Cell C’s decision to cut international roaming rates is good business

 ·15 Sep 2017

On Tuesday Cell C announced that it had reduced international roaming rates for 99 networks in 58 countries.

Effective from 13 September 2017, the operator will charge a standard fee of R10 per minute for making and receiving calls, R10 per MB of data, and R2.99 per SMS on certain networks in the listed countries.

While these price reductions may appear to eat directly into profits previously earned from roaming customers, the move is part of growing trend of mobile operators offering lower roaming rates.

This is according to a new study published by Juniper Research, which found that operator revenues from international mobile data roaming are expected to grow at an average annual growth rate of 8%, reaching $31 billion in 2022 compared to $21 billion in 2017.

This is despite a global fall in data revenues by 11% in 2017 –  as a result of operators increasingly offering RLAH (Roam Like at Home) packages around the world.

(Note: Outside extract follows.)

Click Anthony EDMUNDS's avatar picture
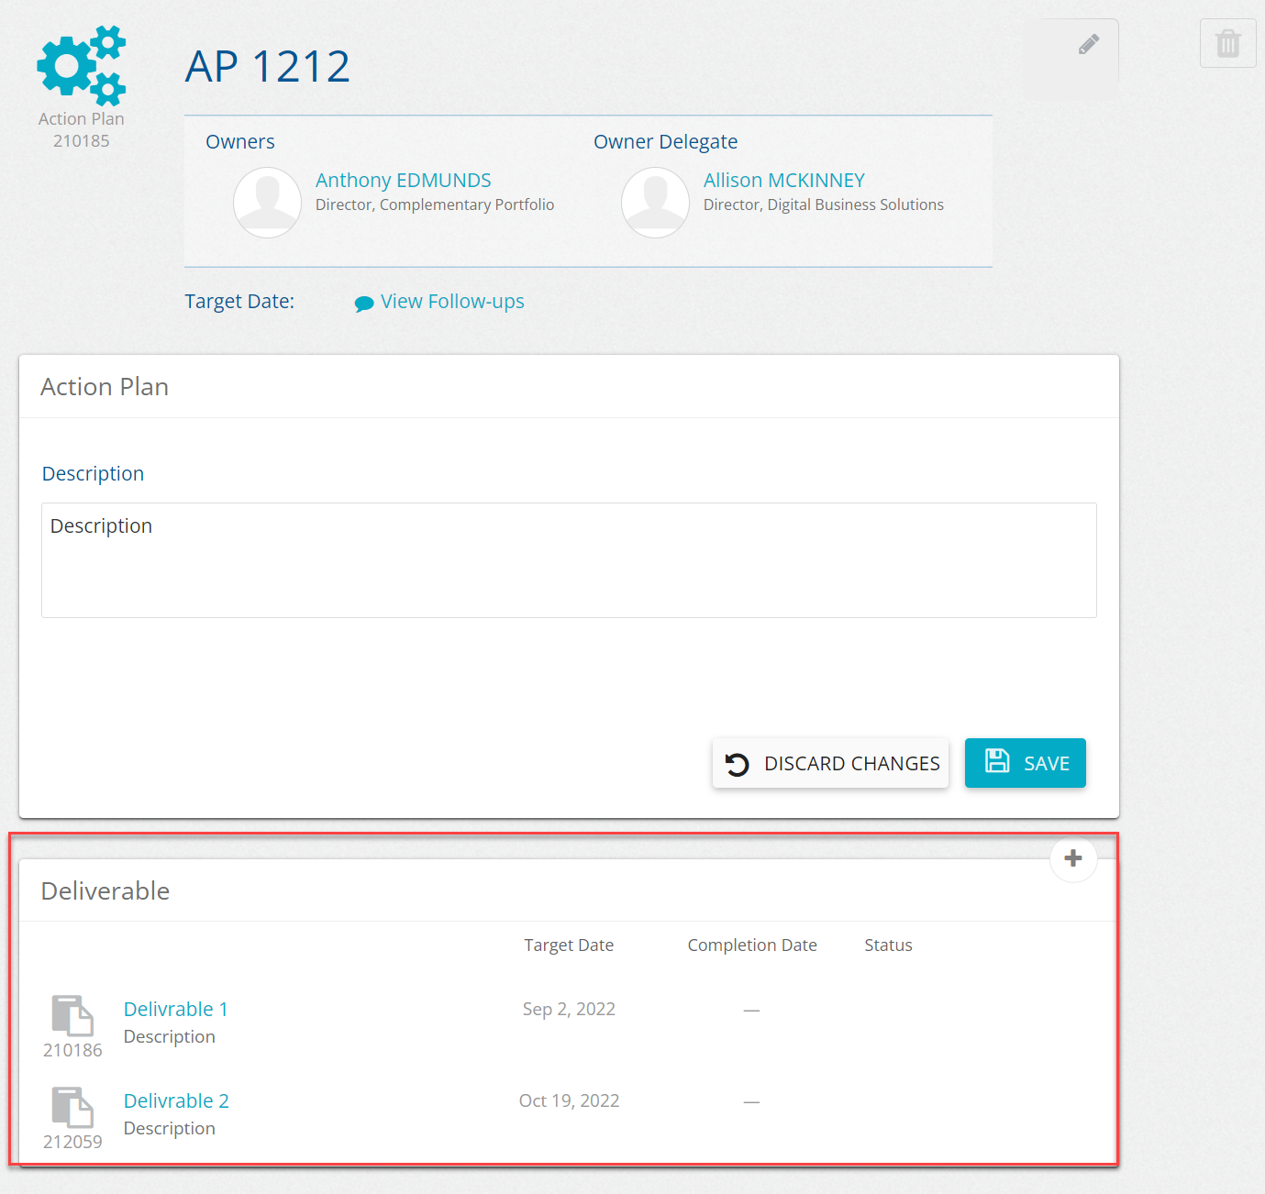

RLAH enables users to use their monthly voice, data, and messaging allowance while roaming without incurring additional charges.

“There is very limited room for improvement on voice roaming in terms of increasing the scale of revenue,” said researcher, Nitin Bhas.

“However, with data, alongside the potential to offer customised, contextual roaming bundles and services, the cost per MB is expected to fall significantly in most regions. This will encourage ‘non-data’ roamers to become active roamers.”

The silent roamer

Juniper forecasts that the global average roaming data usage per user per annum will increase from around 500MB in 2017 to almost 1.6GB by 2022.

This is being driven by the targeting of the “silent roamer” – customers who exercise caution, or do not use voice and data services at all while roaming, and are thus are a non-user segment.

Juniper’s research found that this behaviour continues to represent a huge challenge to operators both in terms of customer satisfaction and lost revenue. However, it estimates that silent roamers, declined to 67% of mobile roamers by the end of 2016, down from 71% in 2015.

Furthermore, Juniper forecasts a further decline to 53% by 2022, as operators focus more on silent roamers.

“This sector will continue to offer a far larger opportunity than increasing usage amongst active roamers to offset revenue losses,” said the report.